KIDS IN MOTION: New Roads students practice dance in the lobby of the new Capshaw-Spielberg Center for Arts and Educational Justice last week. The students are working with nonprofit dance group Contra Tiempo. (Daniel Archuleta daniela@smdp.com)

OLYMPIC BLVD — Jeanne Meyers’ dream has finally come true.

The co-founder of the My Hero Project, Inc., an online digital storytelling project used in classrooms across the globe, is renting space for her nonprofit at the new Herb Alpert Educational Village at New Roads School on the east end of town.

Not only does she get access to a state-of-the-art theatre with over 340 seats, she’s also able to tap into the creative minds of New Roads students, faculty and other nonprofits located inside the village’s Capshaw-Spielberg Center for Arts and Educational Justice, which opened last November.

My Hero Project works with the New Roads students who are studying documentary storytelling. The project, which has been online since 1995 and was co-founded by Rita Stern Milch, moved into the space in January.

“It’s an ongoing commitment,” Meyers said.

A total of 12 nonprofits moved in late last year and early 2013 at Olympic Boulevard in what school officials said is an effort to increase collaboration between New Roads and the nonprofits.

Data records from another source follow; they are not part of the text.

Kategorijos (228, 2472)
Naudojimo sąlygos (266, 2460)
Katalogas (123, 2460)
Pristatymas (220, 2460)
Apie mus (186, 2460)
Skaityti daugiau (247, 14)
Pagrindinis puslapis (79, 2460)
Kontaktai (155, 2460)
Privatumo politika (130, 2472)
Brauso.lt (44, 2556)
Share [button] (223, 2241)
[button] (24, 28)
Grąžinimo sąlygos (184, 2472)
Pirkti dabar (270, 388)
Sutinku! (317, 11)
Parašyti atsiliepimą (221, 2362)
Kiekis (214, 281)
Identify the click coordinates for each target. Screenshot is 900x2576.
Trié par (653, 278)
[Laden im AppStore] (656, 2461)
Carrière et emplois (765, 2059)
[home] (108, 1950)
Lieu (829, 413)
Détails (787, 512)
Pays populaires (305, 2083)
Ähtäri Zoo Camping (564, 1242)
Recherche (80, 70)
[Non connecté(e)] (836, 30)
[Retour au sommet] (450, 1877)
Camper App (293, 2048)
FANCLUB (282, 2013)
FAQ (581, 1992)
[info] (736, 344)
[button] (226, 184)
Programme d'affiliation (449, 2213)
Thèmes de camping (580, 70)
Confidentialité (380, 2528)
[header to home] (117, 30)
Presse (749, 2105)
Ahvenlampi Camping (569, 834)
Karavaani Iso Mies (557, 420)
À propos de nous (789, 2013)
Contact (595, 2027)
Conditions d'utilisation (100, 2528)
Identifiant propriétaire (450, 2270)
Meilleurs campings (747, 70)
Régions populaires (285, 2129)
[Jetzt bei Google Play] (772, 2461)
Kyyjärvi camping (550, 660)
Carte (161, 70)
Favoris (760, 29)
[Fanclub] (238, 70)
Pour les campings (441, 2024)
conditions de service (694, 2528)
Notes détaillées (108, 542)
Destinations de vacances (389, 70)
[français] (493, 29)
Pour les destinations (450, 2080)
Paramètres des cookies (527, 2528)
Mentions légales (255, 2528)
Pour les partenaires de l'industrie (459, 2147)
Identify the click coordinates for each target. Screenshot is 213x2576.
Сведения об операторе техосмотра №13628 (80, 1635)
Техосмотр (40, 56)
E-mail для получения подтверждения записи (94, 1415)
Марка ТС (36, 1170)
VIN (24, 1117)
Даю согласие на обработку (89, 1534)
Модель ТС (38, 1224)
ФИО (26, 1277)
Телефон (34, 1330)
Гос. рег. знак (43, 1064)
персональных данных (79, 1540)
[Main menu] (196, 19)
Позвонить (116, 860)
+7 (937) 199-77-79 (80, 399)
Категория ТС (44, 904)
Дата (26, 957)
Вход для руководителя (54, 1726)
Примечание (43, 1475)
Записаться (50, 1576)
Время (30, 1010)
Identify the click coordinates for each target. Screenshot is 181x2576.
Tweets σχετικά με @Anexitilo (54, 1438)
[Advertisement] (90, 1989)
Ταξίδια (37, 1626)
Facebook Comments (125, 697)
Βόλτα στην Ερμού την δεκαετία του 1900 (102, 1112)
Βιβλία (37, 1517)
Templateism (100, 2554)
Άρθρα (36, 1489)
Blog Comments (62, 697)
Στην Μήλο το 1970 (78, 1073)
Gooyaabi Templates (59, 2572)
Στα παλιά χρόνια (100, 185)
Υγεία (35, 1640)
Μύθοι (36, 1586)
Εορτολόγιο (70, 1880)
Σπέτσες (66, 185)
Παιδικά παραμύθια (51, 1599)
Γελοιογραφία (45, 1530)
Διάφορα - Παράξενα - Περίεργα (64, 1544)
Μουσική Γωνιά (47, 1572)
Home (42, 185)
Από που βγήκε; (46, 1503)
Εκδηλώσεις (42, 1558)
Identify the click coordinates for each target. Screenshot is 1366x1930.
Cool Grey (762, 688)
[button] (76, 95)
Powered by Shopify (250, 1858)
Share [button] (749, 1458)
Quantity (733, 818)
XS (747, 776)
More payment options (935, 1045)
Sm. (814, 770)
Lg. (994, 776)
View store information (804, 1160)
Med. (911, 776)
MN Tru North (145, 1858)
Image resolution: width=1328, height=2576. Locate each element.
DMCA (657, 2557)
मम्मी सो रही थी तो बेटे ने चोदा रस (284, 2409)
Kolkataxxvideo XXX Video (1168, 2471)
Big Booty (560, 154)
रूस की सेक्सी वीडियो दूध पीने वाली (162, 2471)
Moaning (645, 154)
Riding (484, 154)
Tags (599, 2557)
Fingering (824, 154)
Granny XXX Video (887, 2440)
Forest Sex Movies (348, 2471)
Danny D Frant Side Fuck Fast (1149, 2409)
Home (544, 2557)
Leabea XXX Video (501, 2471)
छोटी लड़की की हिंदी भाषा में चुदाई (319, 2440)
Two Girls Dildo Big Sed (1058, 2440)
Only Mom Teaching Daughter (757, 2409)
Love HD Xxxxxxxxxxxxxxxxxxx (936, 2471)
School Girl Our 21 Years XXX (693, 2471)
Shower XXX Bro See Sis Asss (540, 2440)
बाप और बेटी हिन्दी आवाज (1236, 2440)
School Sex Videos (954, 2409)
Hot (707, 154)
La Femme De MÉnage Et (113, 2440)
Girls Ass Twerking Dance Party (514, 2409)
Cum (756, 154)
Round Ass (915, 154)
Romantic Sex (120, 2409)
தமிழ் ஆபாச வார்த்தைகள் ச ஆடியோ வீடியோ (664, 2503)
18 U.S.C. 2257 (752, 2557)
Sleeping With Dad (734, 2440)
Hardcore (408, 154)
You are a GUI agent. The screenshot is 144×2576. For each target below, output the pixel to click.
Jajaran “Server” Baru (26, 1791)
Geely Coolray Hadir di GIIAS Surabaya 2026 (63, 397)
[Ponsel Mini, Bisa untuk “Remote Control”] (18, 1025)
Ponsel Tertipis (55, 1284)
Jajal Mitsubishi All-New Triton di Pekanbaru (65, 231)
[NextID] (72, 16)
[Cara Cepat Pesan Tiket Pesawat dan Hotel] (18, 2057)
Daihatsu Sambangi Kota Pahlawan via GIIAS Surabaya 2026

The space will serve as an “incubator for ideas,” Nancy London, communications director of New Roads, said. There will be a “cross fertilization” of curriculum among the school and nonprofits.

“The hope is they will collaborate with each other but also [there would be] opportunities for New Roads students for internships and projects,” London said.

The Capshaw-Spielberg building, named after actress Kate Capshaw and her husband, Oscar-award-winning director Steven Spielberg, cost $24 million to build, and has space for classrooms for New Roads, a community room and offices for the nonprofits. London said New Roads took out a tax exempt bond for $13 million and the rest of the cost came from private donations.

The rents range between $1,400 to $1,800 a month for nonprofits, and include use of the theater for two free nights per year and use of the community room to conduct meetings, London said.

The aim is the new theater will not only be helpful for nonprofits to use as a venue, but a “tremendous boon to the school’s own performing arts program,” London said. The theater will also be available for use by two dance companies that have offices in the new building, who can provide dance programming for the New Roads students, she said. The theater will serve as New Roads’ theater space and is available for rent by public organizations.

When any of the nonprofits has a program in the theater, the school gets a block of free tickets, which helps families who may not be able to afford tickets, London said.

In phase two of the redevelopment of New Roads School, London said the school is going to add new classrooms, labs and gym facilities.